Supplied text:

......

Kennedy became a great lawmaker, Obama said, not only by deal-making, but by "seeking compromise and common cause" — sometimes cajoling recalcitrant opponents with cigars, cookies and song.

"Though it is Ted Kennedy's historic body of achievements we will remember, it is his giving heart we will miss," Obama said. "It was the friend and colleague who was always the first to pick up the phone and say, 'I'm sorry for your loss,' or 'I hope you feel better.'"

More than 1,500 people had filled the pews for the funeral at Our Lady of Perpetual Help Basilica, including former presidents George W. Bush, Bill Clinton and Jimmy Carter, and scores of Kennedy's Senate colleagues, past and present, Republican and Democrat.

But it was the familiar Kennedy faces, masked again in sorrow, and the voices of his young grandchildren that served as the greatest reminder of the historic sweep of Kennedy's life — its arc of promise and unimaginable tragedy, of disgrace and redemption, and, ultimately honor.

......

Study material:

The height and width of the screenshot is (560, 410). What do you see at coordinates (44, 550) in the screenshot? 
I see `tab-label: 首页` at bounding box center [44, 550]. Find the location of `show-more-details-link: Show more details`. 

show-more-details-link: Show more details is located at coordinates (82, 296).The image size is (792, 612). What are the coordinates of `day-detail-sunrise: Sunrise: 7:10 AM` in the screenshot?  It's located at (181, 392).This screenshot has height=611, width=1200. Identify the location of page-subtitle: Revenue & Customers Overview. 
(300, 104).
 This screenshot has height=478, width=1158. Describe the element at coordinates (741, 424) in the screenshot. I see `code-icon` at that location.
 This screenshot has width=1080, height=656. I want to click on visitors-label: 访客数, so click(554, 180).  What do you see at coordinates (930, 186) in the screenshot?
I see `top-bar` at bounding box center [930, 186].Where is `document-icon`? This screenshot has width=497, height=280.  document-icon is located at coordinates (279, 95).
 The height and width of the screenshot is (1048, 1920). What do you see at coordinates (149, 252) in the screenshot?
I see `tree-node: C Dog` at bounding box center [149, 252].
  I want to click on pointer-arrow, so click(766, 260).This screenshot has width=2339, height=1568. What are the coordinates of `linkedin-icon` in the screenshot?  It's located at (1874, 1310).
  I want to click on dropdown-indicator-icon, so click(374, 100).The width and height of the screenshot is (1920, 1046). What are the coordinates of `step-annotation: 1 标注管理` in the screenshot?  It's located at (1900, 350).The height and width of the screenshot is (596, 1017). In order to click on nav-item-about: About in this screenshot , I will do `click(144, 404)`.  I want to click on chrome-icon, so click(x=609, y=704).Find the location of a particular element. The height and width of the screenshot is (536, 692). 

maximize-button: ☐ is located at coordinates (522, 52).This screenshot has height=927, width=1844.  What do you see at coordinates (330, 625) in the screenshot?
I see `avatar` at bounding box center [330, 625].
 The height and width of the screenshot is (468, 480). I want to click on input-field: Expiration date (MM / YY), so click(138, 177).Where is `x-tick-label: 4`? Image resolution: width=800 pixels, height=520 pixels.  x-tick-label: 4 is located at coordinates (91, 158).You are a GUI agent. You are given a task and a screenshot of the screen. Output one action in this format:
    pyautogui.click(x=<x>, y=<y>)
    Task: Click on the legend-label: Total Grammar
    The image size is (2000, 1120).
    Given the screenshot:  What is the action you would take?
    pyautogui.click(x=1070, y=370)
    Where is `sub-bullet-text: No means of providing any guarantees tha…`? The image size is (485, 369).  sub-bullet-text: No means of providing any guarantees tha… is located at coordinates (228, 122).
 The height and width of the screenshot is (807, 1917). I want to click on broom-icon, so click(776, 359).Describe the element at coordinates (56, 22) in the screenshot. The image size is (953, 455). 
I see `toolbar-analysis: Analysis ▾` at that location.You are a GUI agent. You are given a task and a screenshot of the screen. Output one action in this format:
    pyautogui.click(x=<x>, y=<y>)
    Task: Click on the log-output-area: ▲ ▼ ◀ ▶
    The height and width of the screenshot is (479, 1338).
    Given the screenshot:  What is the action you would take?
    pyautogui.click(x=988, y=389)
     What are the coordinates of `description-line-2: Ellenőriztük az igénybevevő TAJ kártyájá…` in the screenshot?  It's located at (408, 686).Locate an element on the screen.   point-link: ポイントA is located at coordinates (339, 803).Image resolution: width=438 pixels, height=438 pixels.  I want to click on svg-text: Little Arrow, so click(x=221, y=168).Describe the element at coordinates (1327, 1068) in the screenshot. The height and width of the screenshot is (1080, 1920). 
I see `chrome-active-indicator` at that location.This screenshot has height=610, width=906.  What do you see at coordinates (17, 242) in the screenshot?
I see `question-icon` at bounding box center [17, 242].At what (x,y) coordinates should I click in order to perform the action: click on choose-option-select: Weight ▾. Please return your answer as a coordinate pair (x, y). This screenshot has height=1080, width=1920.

......

Required tasks:
1 – Please say whether each statement below agrees with the Kennedy funeral passage, answering yes or no and quoting the deciding words from that passage. (a) More than 1,500 people filled the pews for the funeral. (b) Obama said Kennedy became a great lawmaker through deal-making alone. (c) Obama said Kennedy's achievements are what will be missed.
2 – Write a continuation of the Kennedy funeral passage, starting after its final sentence.

Answers provided:
1 –
(a) Yes: "More than 1,500 people had filled the pews for the funeral at Our Lady of Perpetual Help Basilica"
(b) No: "not only by deal-making"
(c) No: "it is his giving heart we will miss"

2 –
There was his sister, Jean Kennedy Smith, 81, who, after losing her older sister Eunice just weeks ago, is now the last of the nine siblings who were part of the nation's most famous Irish-American Family. There was Ethel Kennedy, 81, widow of Robert, and Caroline Kennedy Schlossberg, 51, daughter of the late President Kennedy. There was Kennedy's ex-wife, Joan, 72, the mother of his three children. And there were scores of other Kennedy nieces and nephews, some now with hair as white as their uncle's had been.

Kennedy's eldest child, Ted Kennedy Jr., 47, spoke movingly of losing his leg to cancer at age 12 and his dad's insistence soon after that they head out on a snowy day to go sledding. Young Ted, still getting used to his prosthetic leg, fell on the ice and began to cry, insisting he'd never be able to climb the hill.

"He said, 'I know you can do it. We're going to climb that hill together if it takes us all day,' " Ted Jr. said. "And I knew I was going to be OK."

"Knowing what my cousins have been through," he said, "I'm thankful I had him as long as I did."

Obama spoke of the role Kennedy shouldered when his brothers were killed in their 40s, leaving behind 13 fatherless children.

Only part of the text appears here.